One of those is Grant Rosoman. Tall, lean and 60 years old, he looks more university professor than tree-hugger, despite dedicating his life to protecting tropical forests and their inhabitants.
In the late 1980s and early 1990s he worked to halt the importation of kwila coming from Indigenous communities in Malaysia, at one point chaining himself to a log at a Christchurch timber yard. His campaigning succeeded.
“We managed to drop imports down to a fifth of what they were and to raise awareness of the issue. Because people had no idea their decking was coming from the destruction of people’s lives and forests. And it’s a bit the same with Papua.”
As a senior adviser to Greenpeace International, he tells Newsroom he is shocked a fellow New Zealander is involved in this – and warns the impact of losing a forest this size during a climate crisis will be catastrophic.
“If we lose this forest then we don’t survive climate change. That’s how important it is for everyone.”
He says all New Zealanders should be concerned about what’s going on over there.
“This is the first time I have come across a New Zealander investing in tropical rainforest destruction.”
But, isn’t it a bit rich for someone from Aotearoa New Zealand – a country that has systematically wiped out two thirds of its native forest in favour of naked rolling landscape covered in cows and a tidal wave of urban housing – to pass judgment when another country seeks to make money from its primary resources?
“We in Aotearoa made the mistake of clearing most of our lowland forest and now there are massive very costly national and local programmes to restore the forest that has been lost. We don’t want Papua to make the same mistake, especially for the local customary communities that are so reliant on and spiritually tied to their forests. The local communities are telling us this,” says Rosoman, who adds that they instead support local enterprises that protect the forest but also generate an income, such as sago, medicinal plants and spices, and ecotourism.
“Destroying the forests of Papua for the benefit a few wealthy Indonesian elites or foreign investors like Neville Mahon is not development.”
Atlas of destruction
New Guinea’s landscape is extraordinary. Mangroves and peat swamps sit alongside tropical alpine grasslands and lush forests: a recently released study in Nature journal proclaims it as “the most floristically diverse island in the world”, home to more than 13,000 species of plants.
It is the world’s largest tropical island, with 83% of Indonesian New Guinea supporting old-growth forest, and the third largest rainforest after the Amazon and Congo.
But Indonesia, the fourth largest emitter of carbon, carbon dioxide and greenhouse gas emissions and by far the world’s biggest producer of palm oil, is running out of arable land to grow the fruit.
The thing about palm forests is they have a shelf life – after 25 to 30 years these vast monocrops begin to fail because the soil no longer holds up.
In the last few decades around 21 million hectares of Indonesian land has been relinquished to plantation companies.

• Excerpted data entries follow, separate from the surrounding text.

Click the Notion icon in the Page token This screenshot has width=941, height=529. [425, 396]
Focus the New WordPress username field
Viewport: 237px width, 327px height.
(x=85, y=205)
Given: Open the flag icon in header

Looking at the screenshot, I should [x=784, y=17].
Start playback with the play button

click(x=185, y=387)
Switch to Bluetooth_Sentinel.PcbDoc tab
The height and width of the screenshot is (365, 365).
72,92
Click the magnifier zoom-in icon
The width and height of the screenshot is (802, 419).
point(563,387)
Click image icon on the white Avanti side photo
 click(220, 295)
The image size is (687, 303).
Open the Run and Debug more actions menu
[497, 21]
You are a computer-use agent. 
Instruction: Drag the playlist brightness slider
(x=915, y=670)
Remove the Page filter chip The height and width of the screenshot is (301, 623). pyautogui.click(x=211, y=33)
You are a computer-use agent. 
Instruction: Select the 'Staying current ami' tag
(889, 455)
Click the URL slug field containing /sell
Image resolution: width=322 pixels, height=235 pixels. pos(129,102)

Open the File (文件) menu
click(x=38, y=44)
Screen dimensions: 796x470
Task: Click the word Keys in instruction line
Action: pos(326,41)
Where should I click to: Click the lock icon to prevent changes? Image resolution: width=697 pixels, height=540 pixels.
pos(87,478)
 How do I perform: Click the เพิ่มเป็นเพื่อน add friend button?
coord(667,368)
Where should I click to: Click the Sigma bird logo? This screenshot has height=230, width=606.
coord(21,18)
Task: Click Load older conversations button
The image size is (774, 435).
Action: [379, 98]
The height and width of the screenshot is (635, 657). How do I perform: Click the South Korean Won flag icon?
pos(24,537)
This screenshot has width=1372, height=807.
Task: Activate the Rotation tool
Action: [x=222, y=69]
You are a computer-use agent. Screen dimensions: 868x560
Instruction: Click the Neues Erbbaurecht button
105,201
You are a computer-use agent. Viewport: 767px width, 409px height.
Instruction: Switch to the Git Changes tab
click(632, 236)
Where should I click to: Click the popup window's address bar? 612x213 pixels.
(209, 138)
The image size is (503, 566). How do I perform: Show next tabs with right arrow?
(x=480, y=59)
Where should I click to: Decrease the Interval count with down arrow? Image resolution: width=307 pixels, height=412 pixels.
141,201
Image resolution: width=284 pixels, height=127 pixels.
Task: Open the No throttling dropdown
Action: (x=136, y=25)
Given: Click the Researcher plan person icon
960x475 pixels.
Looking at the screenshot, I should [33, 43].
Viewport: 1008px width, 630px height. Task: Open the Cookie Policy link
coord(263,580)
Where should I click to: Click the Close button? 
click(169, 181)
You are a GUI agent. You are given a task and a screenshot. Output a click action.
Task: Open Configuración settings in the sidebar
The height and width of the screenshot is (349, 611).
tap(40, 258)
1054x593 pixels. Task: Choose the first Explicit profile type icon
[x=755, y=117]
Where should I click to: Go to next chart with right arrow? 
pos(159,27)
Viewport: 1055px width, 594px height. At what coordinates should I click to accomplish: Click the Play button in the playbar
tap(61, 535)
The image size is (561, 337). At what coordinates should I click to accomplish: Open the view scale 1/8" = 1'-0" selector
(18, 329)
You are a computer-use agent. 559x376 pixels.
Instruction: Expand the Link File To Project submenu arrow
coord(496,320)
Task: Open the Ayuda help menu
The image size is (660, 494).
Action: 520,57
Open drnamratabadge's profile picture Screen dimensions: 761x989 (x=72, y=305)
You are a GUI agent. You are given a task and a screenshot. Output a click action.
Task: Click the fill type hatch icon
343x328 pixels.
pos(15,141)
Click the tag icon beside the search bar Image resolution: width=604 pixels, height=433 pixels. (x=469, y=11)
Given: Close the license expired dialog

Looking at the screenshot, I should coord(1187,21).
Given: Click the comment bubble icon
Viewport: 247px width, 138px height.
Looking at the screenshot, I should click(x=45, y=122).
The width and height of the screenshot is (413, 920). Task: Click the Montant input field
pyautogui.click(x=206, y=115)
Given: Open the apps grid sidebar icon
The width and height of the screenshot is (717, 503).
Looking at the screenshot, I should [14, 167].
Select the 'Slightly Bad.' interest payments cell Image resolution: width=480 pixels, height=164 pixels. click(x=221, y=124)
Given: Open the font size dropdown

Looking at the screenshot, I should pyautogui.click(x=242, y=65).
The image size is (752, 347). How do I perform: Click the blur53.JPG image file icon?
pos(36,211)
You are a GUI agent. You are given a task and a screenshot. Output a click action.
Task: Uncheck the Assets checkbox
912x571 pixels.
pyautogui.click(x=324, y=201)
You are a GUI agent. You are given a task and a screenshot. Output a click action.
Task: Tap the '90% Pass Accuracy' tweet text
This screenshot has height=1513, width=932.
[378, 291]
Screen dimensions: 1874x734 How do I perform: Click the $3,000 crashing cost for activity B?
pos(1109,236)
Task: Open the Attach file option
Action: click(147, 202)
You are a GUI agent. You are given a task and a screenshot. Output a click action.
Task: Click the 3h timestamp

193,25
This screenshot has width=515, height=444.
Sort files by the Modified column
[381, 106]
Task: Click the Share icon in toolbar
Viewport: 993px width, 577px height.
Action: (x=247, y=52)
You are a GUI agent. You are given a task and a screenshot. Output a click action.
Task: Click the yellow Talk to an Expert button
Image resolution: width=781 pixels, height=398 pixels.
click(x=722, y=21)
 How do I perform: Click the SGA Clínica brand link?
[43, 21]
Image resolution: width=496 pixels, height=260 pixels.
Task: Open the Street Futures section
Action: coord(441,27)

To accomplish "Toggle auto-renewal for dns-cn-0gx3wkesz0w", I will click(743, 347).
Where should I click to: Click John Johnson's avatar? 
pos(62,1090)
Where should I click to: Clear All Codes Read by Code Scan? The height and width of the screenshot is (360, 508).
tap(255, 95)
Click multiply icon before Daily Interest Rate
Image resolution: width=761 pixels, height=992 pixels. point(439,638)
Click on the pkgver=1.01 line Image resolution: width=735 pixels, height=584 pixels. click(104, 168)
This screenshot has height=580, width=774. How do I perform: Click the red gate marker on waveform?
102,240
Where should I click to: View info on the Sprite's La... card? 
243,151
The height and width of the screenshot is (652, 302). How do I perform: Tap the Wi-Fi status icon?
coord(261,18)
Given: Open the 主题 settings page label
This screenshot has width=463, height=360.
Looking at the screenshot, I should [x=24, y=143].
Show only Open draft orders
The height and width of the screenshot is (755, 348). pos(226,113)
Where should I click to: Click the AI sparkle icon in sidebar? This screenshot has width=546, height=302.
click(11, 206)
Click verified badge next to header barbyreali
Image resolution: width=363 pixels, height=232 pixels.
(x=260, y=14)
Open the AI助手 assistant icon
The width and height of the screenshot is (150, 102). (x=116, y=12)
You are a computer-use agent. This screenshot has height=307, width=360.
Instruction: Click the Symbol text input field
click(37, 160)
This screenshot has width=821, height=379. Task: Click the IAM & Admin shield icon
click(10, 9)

To put that in perspective, Aotearoa New Zealand’s landmass totals 26.8 million hectares.
Used in everything from biscuits and shampoo to biofuel and supplementary feed for Kiwi cows, palm oil made the Southeast Asian country $23 billion last year – and Papua is Indonesia’s final frontier for this moneymaker.
After laying waste to millions of hectares of primary forest in Borneo and Sumatra, this island is the last remaining opportunity to exploit the primary forest for timber and to grow colossal tracts of palm oil monocrops to feed the demand for the ubiquitous product.
Deforestation accounts for the bulk of Indonesia’s CO2 emissions, and this month Indonesia cancelled an agreement it had with Norway to halt deforestation in exchange for hundreds of millions of dollars in environmental protection incentives.